Task instructions:
The full set of entries needs to be reproduced exactly.

(Dataset entries)
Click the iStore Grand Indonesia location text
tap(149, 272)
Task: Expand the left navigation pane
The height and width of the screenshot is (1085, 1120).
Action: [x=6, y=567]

Solved problem:
Click the iStore Grand Indonesia location text
tap(149, 272)
Task: Expand the left navigation pane
The height and width of the screenshot is (1085, 1120).
Action: [x=6, y=567]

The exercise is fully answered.